When you're with someone, everyone asks if you plan to get married. Once you're married, here come the questions about babies. Have a baby and get prodded on when you'll have another. I want to know, at what point, how many kids before people ask, "Planning on tyin' those tubes?" When you sign a contract with TLC?
Hanna and Neno Plus Too Many to Fucking Count.
I'm going to remain calm -- MIND YOUR BIDNESS! YOU DON'T KNOW ME; SIT DOWN!-- but like, apparently the wrong answer to the question about when another spawn will be gracing your womb is not,
um, never.
People can't handle that. Not even my husband.
When the pediatrician asked how many we plan to have, I responded with one, and then seeing her horror, I quickly changed that to an unconvincing, "Uh, two, maybe?" Her response?
"No, four. Four kids is good." She's the pushy Filipino mother I never had.
Edit: This gets rambly, so reader beware.
Right now I'm in the thick fog of sleep deprivation, poopy diapers, nipple biting as my minion discovers her teef, and cleaning food off the floor and walls non-stop, so I understand that perhaps my thoughts will change once I've had a night of sleep and a solid four to eight years to forget and romanticize. However, I feel fairly strongly about not "wanting another," so I don't know. I worry that seems negative and almost as a diss to Felicity. On the contrary, I love my little family and feel it's complete. I want a career and the ability to do things I enjoy by myself and with my family (reading, traveling, running, etc), and I also want to be a good mom and give enough love and attention to Felicity. I hate feeling spread thin. I don't want to always perform under stress. I want Felicity to have and to afford many opportunities.
Want to play all the sports? Go for it, girlfriend. I got time. I don't want to divide our attention. I don't want to worry about money.
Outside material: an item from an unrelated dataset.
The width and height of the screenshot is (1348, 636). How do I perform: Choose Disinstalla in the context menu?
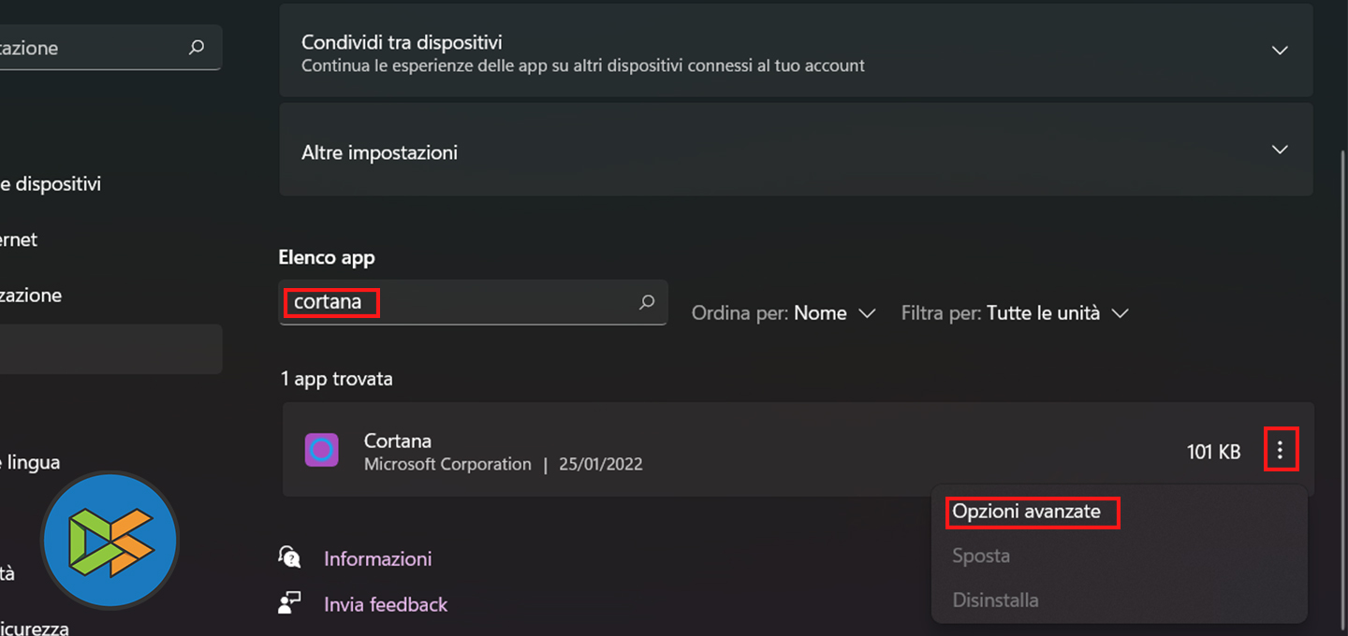(x=995, y=600)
I could go on, but these are my main points and what I constantly think about. I have a perfectionist personality. I know this about myself. The idea of having more children, more plates to spin, totally stresses me out.
I even read a book about this decision,
One and Only by Lauren Sandler. I read it in four days time, exclusively during middle of the night nursing sessions. Maybe reading a text so convincing and in line with my own thoughts and feelings while feeding my nursling who didn't get the judgy "should be able to sleep through the night by now" -- to quote the pediatrician -- memo, wasn't fair timing? Perhaps the other side didn't stand a chance. The author uses research and data to debunk many negative stereotypes and myths surrounding The Only Child. It was a good, reassuring read, especially from my perspective of only wanting one but constantly hearing about how a child needs a sibling not to be lonely, which is basically Neno's main argument. Talk about a guilt trip, mom denying Felicity the sibling experience, but we can not guarantee that it will be the right experience. So that argument is weak, even though it still leaves me feeling bad after I rationalize it away. On the flip side, there will certainly be attention and money and opportunities denied to Felicity as well, if we procreate again. It's a toss up, so why go with the choice that makes me want to cry?
I'm being dramatic, and this is not a decision we have to make right now, but I do get anxious whenever I hear the question. And obviously I hate that Eugenio and I do not agree on the answer.
We could totally go the other way and have 20 kids and get a show on TLC. That would be a good way to keep track of everyone and pay for food. What an experience that would be! Oh, wait, my ovaries just committed murder-suicide.